Look through the entries. Copy each line that has the word "height".

(Stored data entries)
- - - -

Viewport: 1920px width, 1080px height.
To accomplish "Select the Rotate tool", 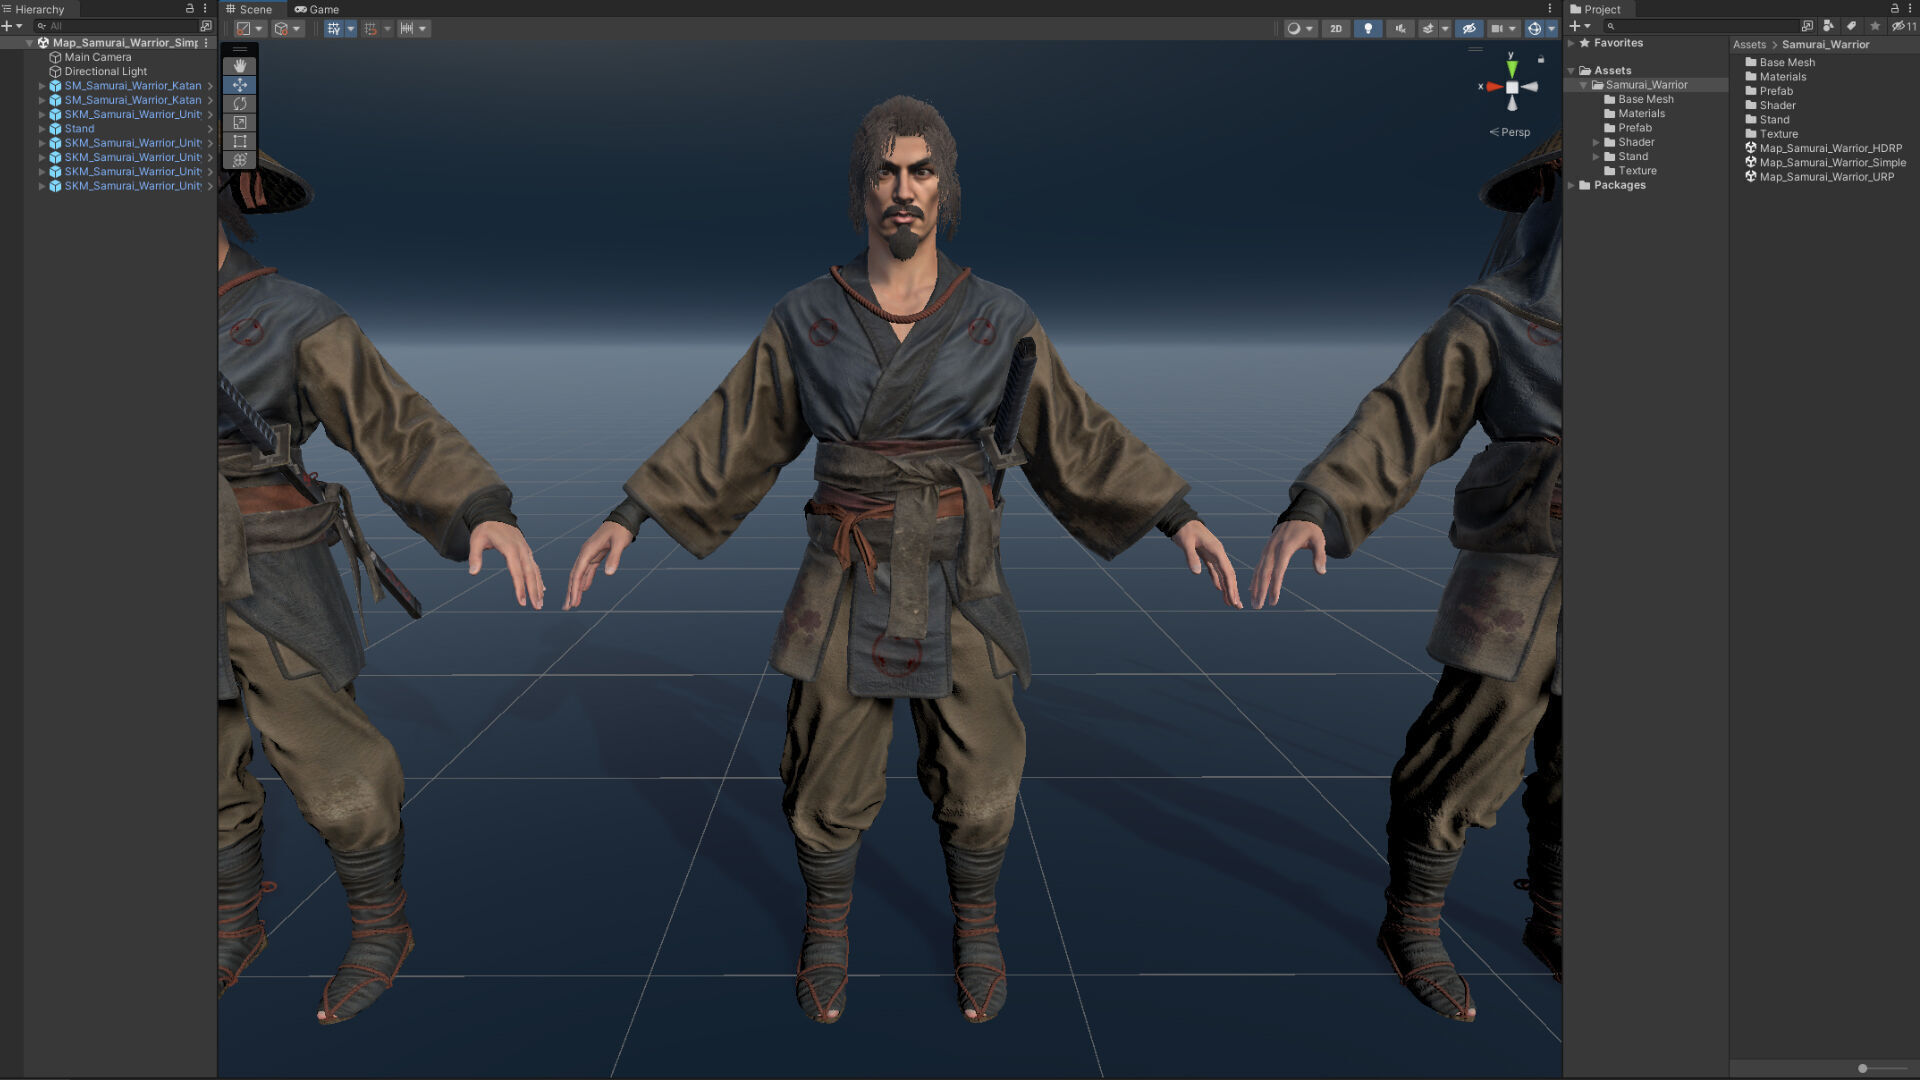I will pos(240,104).
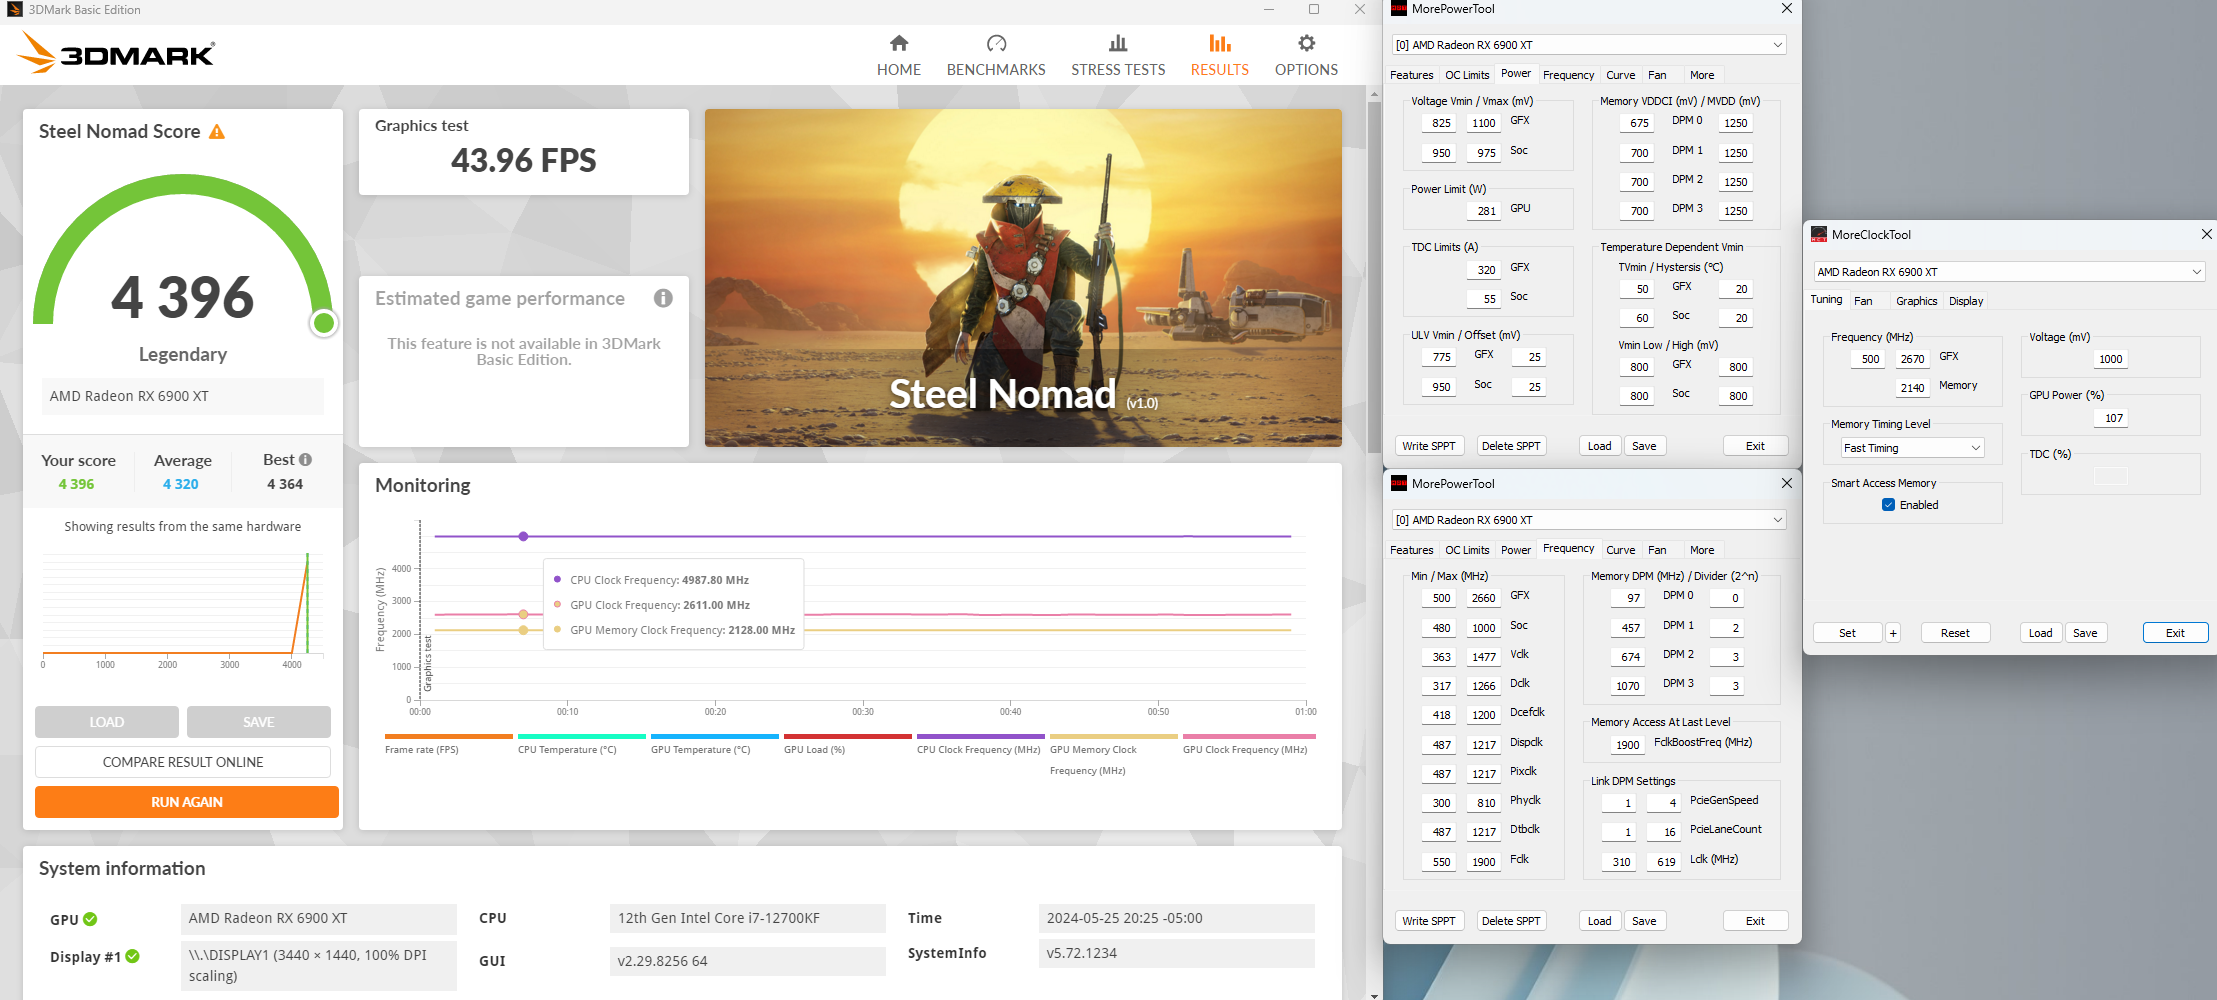The image size is (2217, 1000).
Task: Open the Memory Timing Level dropdown
Action: pos(1910,447)
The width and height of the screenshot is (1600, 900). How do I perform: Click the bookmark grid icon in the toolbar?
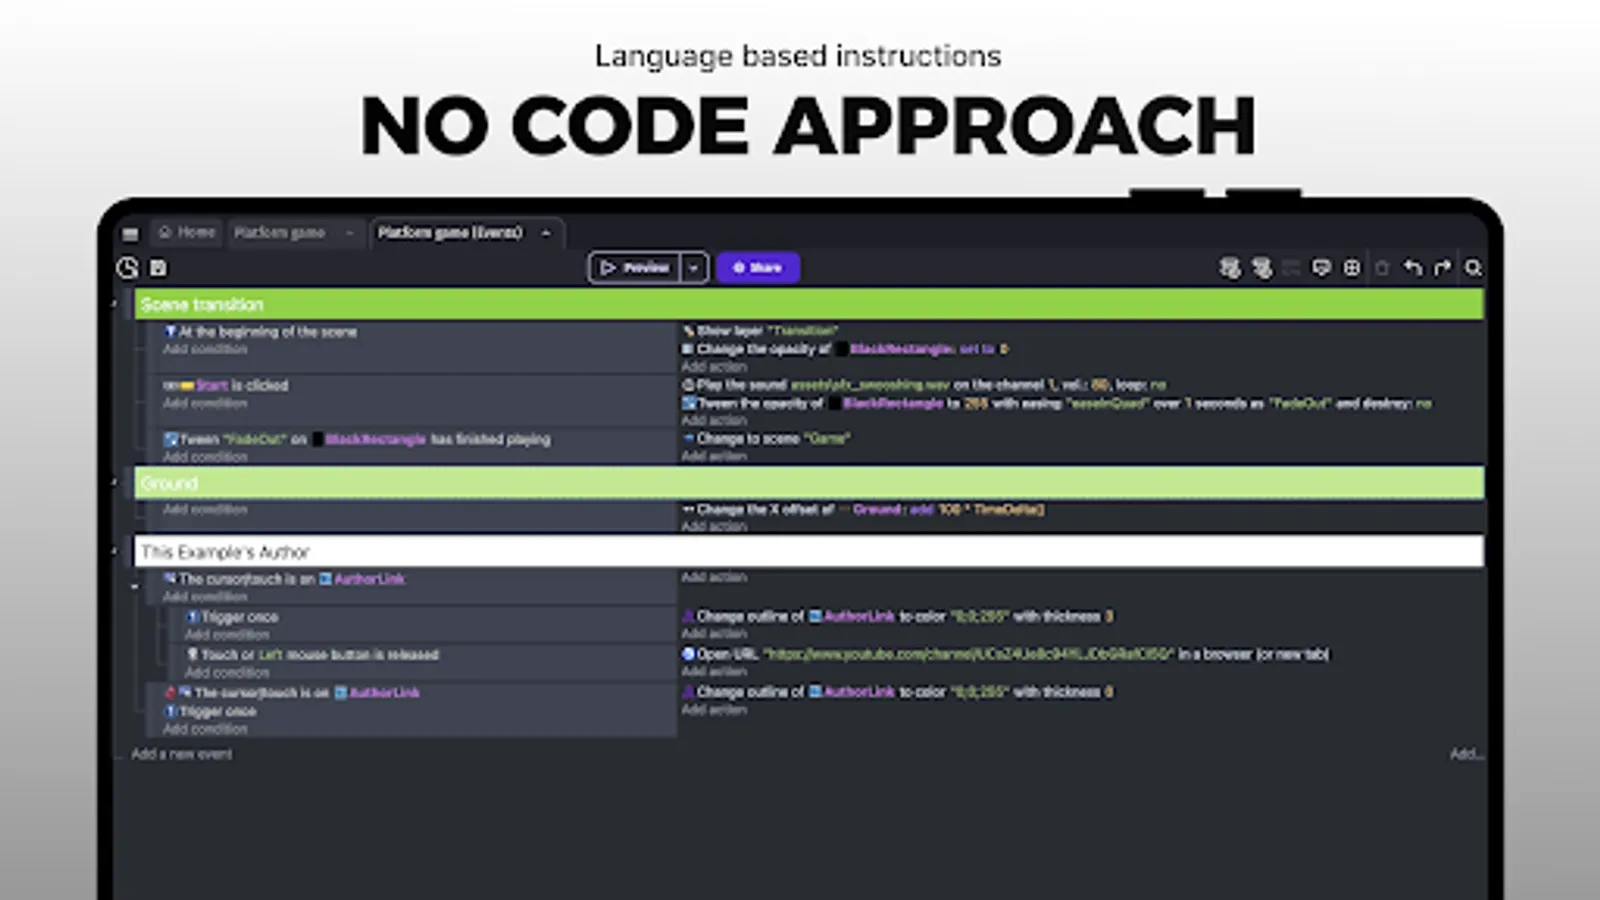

- - - -

Answer to this problem
Viewport: 1920px width, 1080px height.
The width and height of the screenshot is (1600, 900). How do I perform: Click the bookmark grid icon in the toolbar?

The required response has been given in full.